## Brief:
Rewrite every line of the items below as a Markdown table with two columns, Row and Line. Number the rows in order and leave out blank lines.

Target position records
+ + + +

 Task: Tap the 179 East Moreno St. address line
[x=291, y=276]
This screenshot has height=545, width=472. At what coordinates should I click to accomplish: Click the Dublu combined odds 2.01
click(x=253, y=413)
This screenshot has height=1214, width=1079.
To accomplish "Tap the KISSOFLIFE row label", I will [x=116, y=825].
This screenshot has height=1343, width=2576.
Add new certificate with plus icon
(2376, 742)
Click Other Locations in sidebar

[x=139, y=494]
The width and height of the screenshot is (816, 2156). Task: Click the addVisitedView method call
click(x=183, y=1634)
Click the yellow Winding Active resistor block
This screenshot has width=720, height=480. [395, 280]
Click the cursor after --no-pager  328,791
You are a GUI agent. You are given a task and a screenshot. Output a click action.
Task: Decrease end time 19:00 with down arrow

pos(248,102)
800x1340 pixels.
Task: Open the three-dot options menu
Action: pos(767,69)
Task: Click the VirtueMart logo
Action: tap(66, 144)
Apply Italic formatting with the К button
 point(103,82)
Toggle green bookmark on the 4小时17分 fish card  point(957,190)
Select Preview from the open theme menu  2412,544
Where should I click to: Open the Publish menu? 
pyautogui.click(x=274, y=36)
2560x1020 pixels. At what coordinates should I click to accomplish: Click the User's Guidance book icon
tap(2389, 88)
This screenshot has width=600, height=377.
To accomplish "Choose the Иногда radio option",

+ + + +

## The solution:
| Row | Line |
|---|---|
| 1 |  Task: Tap the 179 East Moreno St. address line |
| 2 | [x=291, y=276] |
| 3 | This screenshot has height=545, width=472. At what coordinates should I click to accomplish: Click the Dublu combined odds 2.01 |
| 4 | click(x=253, y=413) |
| 5 | This screenshot has height=1214, width=1079. |
| 6 | To accomplish "Tap the KISSOFLIFE row label", I will [x=116, y=825]. |
| 7 | This screenshot has height=1343, width=2576. |
| 8 | Add new certificate with plus icon |
| 9 | (2376, 742) |
| 10 | Click Other Locations in sidebar |
| 11 | [x=139, y=494] |
| 12 | The width and height of the screenshot is (816, 2156). Task: Click the addVisitedView method call |
| 13 | click(x=183, y=1634) |
| 14 | Click the yellow Winding Active resistor block |
| 15 | This screenshot has width=720, height=480. [395, 280] |
| 16 | Click the cursor after --no-pager  328,791 |
| 17 | You are a GUI agent. You are given a task and a screenshot. Output a click action. |
| 18 | Task: Decrease end time 19:00 with down arrow |
| 19 | pos(248,102) |
| 20 | 800x1340 pixels. |
| 21 | Task: Open the three-dot options menu |
| 22 | Action: pos(767,69) |
| 23 | Task: Click the VirtueMart logo |
| 24 | Action: tap(66, 144) |
| 25 | Apply Italic formatting with the К button |
| 26 |  point(103,82) |
| 27 | Toggle green bookmark on the 4小时17分 fish card  point(957,190) |
| 28 | Select Preview from the open theme menu  2412,544 |
| 29 | Where should I click to: Open the Publish menu?  |
| 30 | pyautogui.click(x=274, y=36) |
| 31 | 2560x1020 pixels. At what coordinates should I click to accomplish: Click the User's Guidance book icon |
| 32 | tap(2389, 88) |
| 33 | This screenshot has width=600, height=377. |
| 34 | To accomplish "Choose the Иногда radio option", |